-- Opening Marker --

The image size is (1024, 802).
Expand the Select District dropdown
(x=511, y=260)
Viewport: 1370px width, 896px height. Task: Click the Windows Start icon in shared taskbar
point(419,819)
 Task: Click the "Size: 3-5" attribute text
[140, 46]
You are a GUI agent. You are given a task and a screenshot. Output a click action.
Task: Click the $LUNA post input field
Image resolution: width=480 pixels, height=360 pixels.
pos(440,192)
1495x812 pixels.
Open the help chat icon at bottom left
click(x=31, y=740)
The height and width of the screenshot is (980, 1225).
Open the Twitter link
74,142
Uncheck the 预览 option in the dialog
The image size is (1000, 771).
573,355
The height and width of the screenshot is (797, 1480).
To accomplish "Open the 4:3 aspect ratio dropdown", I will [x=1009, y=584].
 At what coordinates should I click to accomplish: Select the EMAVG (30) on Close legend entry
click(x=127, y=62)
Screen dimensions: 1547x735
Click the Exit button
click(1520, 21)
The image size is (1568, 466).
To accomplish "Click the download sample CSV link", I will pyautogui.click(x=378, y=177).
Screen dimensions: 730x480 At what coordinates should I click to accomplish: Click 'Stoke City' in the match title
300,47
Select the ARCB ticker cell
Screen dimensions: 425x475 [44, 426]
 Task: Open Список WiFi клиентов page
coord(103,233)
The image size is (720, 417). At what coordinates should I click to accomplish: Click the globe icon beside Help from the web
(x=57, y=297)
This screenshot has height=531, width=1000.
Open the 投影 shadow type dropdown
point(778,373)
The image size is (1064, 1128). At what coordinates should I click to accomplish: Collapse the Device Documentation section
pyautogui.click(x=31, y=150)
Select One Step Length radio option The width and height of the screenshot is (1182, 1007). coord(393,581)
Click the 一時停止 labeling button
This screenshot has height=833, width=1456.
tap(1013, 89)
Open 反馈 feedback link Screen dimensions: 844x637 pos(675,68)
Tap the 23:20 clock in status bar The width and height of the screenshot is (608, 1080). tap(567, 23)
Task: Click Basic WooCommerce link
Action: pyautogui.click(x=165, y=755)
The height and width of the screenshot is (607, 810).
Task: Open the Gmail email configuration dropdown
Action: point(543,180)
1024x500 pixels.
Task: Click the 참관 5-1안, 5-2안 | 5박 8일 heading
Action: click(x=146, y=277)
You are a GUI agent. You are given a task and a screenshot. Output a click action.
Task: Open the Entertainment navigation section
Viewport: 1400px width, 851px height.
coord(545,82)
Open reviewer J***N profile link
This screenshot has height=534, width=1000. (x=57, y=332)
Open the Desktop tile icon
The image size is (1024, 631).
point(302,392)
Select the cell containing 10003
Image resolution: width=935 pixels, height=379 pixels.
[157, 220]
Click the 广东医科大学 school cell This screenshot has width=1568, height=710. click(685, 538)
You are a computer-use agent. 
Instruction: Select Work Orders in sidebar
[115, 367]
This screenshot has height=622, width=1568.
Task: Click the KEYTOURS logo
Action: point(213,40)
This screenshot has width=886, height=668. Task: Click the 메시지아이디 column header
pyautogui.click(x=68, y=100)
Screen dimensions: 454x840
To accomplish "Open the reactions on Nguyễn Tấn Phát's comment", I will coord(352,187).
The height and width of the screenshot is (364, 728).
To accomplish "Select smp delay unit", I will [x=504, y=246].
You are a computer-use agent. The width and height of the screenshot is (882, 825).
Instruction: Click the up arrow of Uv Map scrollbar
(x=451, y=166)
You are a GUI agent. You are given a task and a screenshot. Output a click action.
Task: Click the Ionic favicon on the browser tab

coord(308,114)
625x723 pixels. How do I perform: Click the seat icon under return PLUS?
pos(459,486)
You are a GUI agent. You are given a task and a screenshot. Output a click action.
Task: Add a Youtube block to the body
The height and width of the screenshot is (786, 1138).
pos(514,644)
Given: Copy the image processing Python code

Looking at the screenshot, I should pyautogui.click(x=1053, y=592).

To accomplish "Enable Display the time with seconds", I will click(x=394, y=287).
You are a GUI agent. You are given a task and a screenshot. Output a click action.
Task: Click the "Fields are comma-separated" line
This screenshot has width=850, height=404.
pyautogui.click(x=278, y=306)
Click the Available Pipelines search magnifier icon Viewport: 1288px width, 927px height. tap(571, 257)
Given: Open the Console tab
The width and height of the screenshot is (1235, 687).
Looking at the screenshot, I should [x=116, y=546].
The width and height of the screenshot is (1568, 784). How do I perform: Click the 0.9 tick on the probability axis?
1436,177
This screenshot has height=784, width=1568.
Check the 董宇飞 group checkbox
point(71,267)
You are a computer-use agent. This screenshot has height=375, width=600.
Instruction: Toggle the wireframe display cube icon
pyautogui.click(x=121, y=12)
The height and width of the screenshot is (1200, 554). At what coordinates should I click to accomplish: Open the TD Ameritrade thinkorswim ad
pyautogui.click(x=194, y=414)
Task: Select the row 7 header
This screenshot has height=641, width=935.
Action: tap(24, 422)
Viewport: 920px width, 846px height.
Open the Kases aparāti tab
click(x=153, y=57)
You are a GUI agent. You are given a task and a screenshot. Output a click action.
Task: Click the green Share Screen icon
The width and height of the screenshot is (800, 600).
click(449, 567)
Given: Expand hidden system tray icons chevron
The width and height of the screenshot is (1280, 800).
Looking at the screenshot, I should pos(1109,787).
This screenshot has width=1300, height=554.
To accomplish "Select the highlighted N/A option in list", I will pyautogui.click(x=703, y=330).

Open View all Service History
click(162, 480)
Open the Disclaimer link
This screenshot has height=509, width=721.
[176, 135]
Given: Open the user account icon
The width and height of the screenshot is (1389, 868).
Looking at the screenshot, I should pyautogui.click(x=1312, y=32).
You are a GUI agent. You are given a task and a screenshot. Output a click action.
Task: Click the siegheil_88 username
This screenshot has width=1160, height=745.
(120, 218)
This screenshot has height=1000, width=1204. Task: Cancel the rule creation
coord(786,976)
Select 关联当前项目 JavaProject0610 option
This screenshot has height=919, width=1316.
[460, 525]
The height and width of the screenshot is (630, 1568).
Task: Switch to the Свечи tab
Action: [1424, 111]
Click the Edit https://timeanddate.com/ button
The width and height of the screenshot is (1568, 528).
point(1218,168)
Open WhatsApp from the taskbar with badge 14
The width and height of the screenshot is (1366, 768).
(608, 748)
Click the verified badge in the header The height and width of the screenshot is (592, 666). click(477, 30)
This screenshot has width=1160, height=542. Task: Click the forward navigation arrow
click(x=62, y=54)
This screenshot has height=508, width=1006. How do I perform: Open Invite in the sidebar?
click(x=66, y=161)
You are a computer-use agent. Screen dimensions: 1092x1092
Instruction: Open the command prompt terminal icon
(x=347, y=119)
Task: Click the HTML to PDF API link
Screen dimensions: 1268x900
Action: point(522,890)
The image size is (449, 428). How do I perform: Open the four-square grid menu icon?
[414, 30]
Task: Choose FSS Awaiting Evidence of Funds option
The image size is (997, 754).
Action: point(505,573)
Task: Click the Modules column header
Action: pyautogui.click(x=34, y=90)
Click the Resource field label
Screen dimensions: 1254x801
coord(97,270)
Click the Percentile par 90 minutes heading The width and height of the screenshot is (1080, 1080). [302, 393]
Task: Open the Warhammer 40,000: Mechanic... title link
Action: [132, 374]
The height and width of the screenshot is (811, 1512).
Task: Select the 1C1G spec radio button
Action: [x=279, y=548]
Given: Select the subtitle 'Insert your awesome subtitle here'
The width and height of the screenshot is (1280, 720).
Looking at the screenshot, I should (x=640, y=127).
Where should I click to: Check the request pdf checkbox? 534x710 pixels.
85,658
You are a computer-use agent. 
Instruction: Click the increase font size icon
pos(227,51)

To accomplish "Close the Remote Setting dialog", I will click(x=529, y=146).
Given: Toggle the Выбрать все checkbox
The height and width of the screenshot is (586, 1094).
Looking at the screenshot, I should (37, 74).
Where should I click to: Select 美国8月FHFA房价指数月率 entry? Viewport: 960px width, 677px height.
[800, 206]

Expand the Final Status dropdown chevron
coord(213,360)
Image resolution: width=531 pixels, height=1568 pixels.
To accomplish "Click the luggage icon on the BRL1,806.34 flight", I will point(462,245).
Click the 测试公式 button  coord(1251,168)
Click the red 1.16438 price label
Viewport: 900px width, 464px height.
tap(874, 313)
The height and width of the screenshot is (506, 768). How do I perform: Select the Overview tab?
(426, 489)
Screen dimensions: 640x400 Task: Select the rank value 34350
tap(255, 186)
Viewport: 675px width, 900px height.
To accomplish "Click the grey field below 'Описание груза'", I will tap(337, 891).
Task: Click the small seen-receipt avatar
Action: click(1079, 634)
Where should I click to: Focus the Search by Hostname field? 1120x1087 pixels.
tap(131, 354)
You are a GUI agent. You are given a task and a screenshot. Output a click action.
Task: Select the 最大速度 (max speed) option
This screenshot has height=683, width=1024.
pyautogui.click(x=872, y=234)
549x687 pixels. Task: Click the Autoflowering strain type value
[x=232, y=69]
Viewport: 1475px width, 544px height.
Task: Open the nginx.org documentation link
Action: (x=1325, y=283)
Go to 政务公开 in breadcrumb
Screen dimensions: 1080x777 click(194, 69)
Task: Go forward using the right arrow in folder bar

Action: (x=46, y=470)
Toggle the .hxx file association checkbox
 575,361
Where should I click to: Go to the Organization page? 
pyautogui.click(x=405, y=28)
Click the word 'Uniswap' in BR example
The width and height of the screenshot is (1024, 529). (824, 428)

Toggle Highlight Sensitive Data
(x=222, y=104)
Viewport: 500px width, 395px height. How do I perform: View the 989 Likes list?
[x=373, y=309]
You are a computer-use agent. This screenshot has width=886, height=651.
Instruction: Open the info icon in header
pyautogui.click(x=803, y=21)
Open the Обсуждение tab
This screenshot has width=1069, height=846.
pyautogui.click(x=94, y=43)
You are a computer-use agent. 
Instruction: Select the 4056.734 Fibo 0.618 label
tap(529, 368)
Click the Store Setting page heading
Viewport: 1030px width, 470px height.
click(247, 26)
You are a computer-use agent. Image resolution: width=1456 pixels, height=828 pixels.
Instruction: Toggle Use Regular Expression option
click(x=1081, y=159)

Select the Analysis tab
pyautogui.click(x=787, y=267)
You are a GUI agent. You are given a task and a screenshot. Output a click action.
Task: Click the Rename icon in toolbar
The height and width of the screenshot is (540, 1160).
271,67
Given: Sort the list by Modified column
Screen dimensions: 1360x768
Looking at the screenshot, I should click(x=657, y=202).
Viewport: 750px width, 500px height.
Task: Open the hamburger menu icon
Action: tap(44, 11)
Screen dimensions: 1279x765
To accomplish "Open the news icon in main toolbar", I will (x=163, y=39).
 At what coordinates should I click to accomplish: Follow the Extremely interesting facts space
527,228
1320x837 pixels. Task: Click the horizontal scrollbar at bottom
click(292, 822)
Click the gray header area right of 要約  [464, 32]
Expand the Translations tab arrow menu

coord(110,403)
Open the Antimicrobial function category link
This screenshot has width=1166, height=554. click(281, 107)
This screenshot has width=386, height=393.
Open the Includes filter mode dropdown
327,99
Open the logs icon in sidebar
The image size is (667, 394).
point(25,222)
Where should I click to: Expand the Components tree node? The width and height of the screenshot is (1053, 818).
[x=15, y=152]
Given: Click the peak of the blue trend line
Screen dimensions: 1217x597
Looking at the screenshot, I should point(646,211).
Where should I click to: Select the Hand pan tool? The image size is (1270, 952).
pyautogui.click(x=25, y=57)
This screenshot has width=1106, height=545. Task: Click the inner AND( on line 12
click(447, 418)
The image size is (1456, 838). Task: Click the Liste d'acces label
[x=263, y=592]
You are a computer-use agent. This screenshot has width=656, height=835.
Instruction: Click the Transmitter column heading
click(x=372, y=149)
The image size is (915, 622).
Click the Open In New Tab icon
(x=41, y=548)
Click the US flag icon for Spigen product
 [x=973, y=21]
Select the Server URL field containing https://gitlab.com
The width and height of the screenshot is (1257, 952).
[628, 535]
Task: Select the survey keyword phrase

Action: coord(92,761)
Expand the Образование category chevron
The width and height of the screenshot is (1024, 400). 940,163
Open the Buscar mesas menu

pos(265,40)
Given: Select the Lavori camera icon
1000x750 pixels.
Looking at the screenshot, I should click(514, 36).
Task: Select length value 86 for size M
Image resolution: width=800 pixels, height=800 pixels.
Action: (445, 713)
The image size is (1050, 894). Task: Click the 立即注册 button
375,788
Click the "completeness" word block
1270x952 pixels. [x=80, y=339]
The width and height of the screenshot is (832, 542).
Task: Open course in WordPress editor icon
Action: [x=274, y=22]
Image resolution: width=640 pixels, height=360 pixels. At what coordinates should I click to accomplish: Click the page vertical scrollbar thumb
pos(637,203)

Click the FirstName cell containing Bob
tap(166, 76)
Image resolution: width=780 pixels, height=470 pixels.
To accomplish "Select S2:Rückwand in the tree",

-- Closing Marker --

■ PROBLEM DESCRIPTION ■
Each line above from the one with "This screenshot has width=850, height=404." up to and including the one with "Given: Open the user account icon" must be set down exactly, and no line outside that span may appear.

■ THE ANSWER ■
This screenshot has width=850, height=404.
pyautogui.click(x=278, y=306)
Click the Available Pipelines search magnifier icon Viewport: 1288px width, 927px height. tap(571, 257)
Given: Open the Console tab
The width and height of the screenshot is (1235, 687).
Looking at the screenshot, I should [x=116, y=546].
The width and height of the screenshot is (1568, 784). How do I perform: Click the 0.9 tick on the probability axis?
1436,177
This screenshot has height=784, width=1568.
Check the 董宇飞 group checkbox
point(71,267)
You are a computer-use agent. This screenshot has height=375, width=600.
Instruction: Toggle the wireframe display cube icon
pyautogui.click(x=121, y=12)
The height and width of the screenshot is (1200, 554). At what coordinates should I click to accomplish: Open the TD Ameritrade thinkorswim ad
pyautogui.click(x=194, y=414)
Task: Select the row 7 header
This screenshot has height=641, width=935.
Action: tap(24, 422)
Viewport: 920px width, 846px height.
Open the Kases aparāti tab
click(x=153, y=57)
You are a GUI agent. You are given a task and a screenshot. Output a click action.
Task: Click the green Share Screen icon
The width and height of the screenshot is (800, 600).
click(449, 567)
Given: Expand hidden system tray icons chevron
The width and height of the screenshot is (1280, 800).
Looking at the screenshot, I should pos(1109,787).
This screenshot has width=1300, height=554.
To accomplish "Select the highlighted N/A option in list", I will pyautogui.click(x=703, y=330).

Open View all Service History
click(162, 480)
Open the Disclaimer link
This screenshot has height=509, width=721.
[176, 135]
Given: Open the user account icon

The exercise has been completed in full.